I absolutely hate the portrayal of gays as people who just love parties and having a good time.  It makes us seem vapid and frivolous.  I want people to know we are smart, educated, talented members of society, not just hedonists!

And I want to address the assumption that gay men molest boy children at a higher rate than heterosexual men molest girls.  This simply isn’t true.  The most frequent offenders are straight men with girl children. It’s disgusting and abhorrent that anyone would sexualize or exploit children, but it happens.  Look no further than the Rotherham scandal in Britain, or the Democrat #pizzagate exposed by wikileaks.

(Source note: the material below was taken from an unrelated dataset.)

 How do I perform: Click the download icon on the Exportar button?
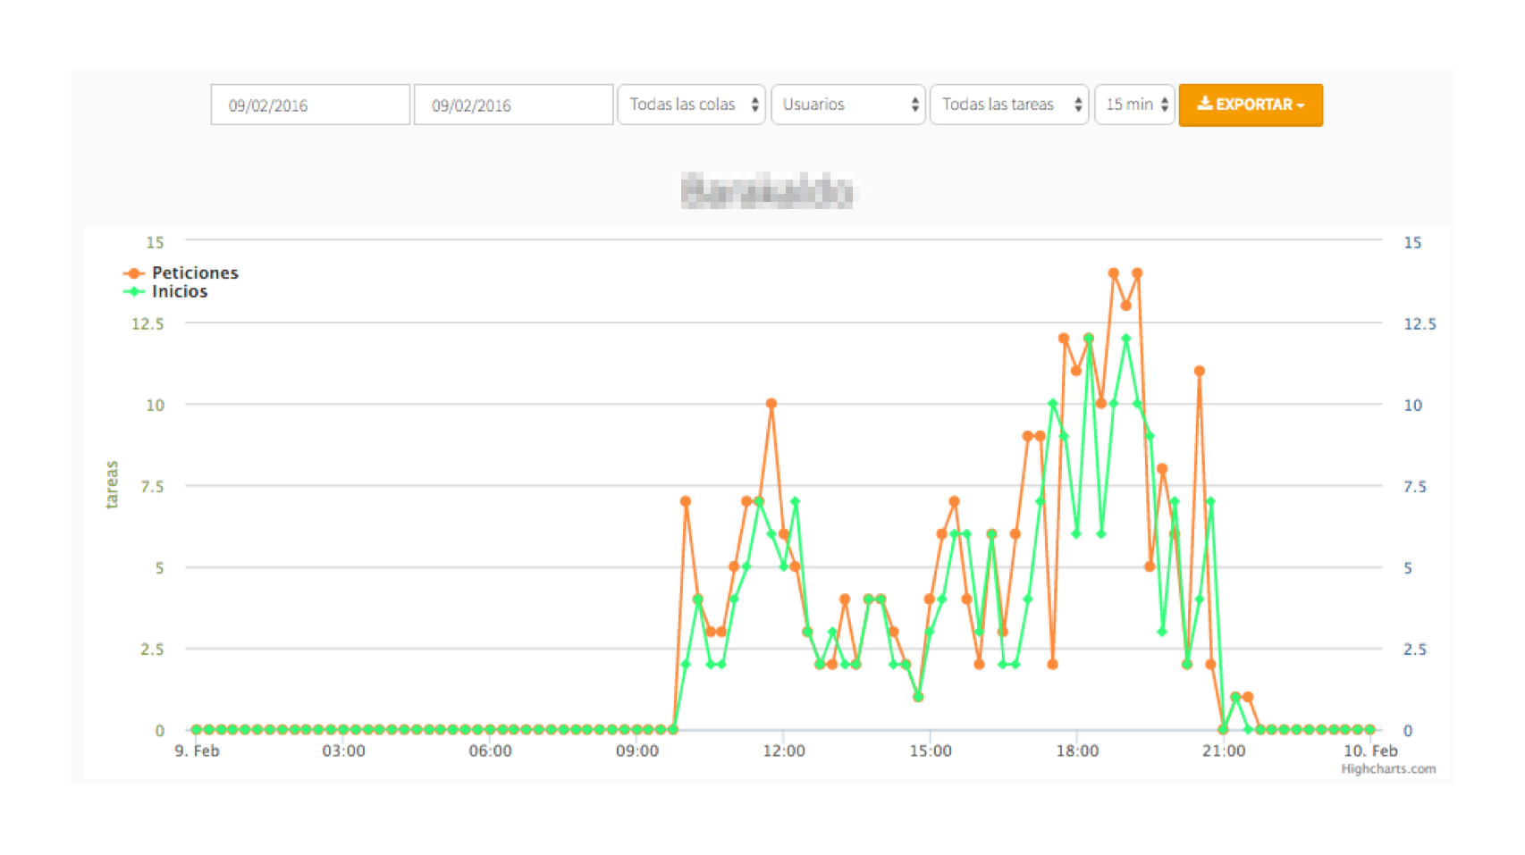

And there is one more phobia I want to smash:  the bizarre notion that because I am a lesbian, I always want to have sex with every woman in the room.  That would only be partially true if I were a nymphomaniac!  No gay person has just one thing on their mind all the time.  What, do you dummies think I’ve got no taste?  I’m just as picky as any other woman.  And I don’t go after straight women in the hopes that I may “convert” them.  Look no further than Ellen DeGeneres and Anne Heche to see how that doesn’t work.

Often I am asked tactfully by straight people why so many lesbians are fat.  My response is, “I don’t know why.”  A year or two ago I saw posts from conservatives who were angry that a study into the rate of obesity among lesbians was funded with taxpayer dollars.  The results were that a higher percentage of gay women were fat than the general female population.  I don’t accept that “fat is a feminist issue;” it’s a matter of self-esteem and addiction, likely driven by childhood trauma.  I don’t want to partner with fat women any more than I want crazy ones or substance abusers.  I’ve crossed them off my list!  And now you may have some idea why I am single.  Since I don’t have any of those problems myself, the field of potential candidates is considerably narrower.

I really hate the assumption that if you are gay, you must be “progressive.”  I have no problem in acknowledging the good that the Left has done for my group, but it’s time to give them the old “heave-ho.”  I’ve joined fundamentalist Christians, veterans, right-wingers and white nationalists in protesting illegal immigration, supporting candidate Donald Trump, and other people different from me in working on legal issues.  Politics certainly does make for strange bedfellows, but I have discovered that if you all are working together on the same issues you agree upon, despite your differences, you will be accepted.  Restoring American sovereignty, saving our republic, and returning our liberty are issues that concern all of us.

As far as “our” gay leaders are concerned, I’m not aware of an appointment or election being held.  They certainly are not my choice, nor are the issues they support.  Gays have come a long way in the nearly 50 years we’ve been fighting for our rights, and good public relations will do a lot more for us than militancy and lawsuits. 

If you are gay, come out, wherever you are!  Let people know we are their neighbors, their co-workers, their friends, and family!  Gays need to be involved with the rest of society if they seek acceptance.  If you are straight, give us a chance, and treat us just like anyone else.  The more of us you know, the more you will like us.